Ich persönlich habe Win8 eine Chance gegeben und ich fand es war ein graus. Ich meine an sich ist es ein schönes und guten OS, allerdings versaut die Metro Ui einfach alles. Außerdem finde ich es eine Frechheit wie MS diese einfach durchboxt. Falls die Zahlen da oben stimmen geschieht es Ihnen wohl recht, wenn man Kundenwünsche ignoriert muss man am Ende die Zeche zahlen.


----------



## FrozenLayer (3. Januar 2013)

proxgame schrieb:


> Wieso sollte man raus aus seiner Komfortzone und dafür noch Geld bezahlen?

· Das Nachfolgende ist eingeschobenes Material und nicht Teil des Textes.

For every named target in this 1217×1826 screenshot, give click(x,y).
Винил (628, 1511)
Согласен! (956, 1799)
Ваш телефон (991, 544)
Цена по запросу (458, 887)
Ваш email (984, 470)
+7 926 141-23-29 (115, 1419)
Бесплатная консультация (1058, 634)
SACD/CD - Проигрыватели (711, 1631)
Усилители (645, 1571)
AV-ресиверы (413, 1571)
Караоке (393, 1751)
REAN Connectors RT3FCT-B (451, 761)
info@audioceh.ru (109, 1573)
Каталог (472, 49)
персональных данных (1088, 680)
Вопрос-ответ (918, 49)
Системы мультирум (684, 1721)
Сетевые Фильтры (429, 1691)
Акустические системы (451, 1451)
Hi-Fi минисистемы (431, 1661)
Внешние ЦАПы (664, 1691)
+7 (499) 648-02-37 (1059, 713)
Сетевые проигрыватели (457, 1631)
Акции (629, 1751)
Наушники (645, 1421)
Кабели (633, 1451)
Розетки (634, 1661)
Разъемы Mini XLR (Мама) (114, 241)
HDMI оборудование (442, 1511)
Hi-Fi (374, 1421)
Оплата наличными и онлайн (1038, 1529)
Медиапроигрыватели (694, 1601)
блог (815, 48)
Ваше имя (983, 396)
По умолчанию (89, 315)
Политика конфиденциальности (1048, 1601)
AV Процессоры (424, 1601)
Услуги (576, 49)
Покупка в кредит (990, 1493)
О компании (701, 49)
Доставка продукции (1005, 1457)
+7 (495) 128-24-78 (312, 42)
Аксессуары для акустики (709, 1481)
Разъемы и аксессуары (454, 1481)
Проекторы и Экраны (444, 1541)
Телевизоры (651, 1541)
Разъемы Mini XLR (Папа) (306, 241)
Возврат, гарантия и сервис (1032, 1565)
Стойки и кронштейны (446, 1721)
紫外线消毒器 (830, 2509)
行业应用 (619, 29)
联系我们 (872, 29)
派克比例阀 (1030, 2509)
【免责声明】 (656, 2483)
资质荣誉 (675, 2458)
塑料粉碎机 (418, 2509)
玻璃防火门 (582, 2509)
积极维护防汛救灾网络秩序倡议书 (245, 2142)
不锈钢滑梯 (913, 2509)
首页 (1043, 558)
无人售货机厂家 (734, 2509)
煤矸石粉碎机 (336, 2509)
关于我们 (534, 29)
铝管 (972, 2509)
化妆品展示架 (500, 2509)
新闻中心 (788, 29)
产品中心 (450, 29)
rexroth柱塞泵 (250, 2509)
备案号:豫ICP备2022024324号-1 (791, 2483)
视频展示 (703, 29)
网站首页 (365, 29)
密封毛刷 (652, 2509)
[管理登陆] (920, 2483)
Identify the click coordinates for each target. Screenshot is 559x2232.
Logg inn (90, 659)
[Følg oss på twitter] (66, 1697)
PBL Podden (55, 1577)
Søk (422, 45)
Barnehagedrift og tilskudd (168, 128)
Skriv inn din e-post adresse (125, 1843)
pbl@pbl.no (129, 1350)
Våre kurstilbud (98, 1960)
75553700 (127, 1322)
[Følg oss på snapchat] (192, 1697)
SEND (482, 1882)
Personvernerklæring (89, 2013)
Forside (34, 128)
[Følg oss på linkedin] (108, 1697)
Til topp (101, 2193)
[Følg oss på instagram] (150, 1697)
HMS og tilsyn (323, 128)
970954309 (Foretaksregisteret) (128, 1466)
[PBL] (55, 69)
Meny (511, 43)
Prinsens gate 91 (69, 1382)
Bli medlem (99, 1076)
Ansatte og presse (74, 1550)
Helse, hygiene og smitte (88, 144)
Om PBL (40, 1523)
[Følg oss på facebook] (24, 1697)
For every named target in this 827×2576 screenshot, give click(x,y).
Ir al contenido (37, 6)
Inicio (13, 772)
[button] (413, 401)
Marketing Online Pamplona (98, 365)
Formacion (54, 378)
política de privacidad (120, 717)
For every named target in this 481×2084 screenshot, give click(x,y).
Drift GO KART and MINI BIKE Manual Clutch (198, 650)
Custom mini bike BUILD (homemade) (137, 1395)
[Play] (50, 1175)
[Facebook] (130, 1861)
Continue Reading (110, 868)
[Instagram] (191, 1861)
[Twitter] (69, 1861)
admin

Nur damit man sich als innoativ bezeichnen kann?
> 
> Ich persönlich habe Win8 eine Chance gegeben und ich fand es war ein graus. Ich meine an sich ist es ein schönes und guten OS, allerdings versaut die Metro Ui einfach alles. Außerdem finde ich es eine Frechheit wie MS diese einfach durchboxt. Falls die Zahlen da oben stimmen geschieht es Ihnen wohl recht, wenn man Kundenwünsche ignoriert muss man am Ende die Zeche zahlen.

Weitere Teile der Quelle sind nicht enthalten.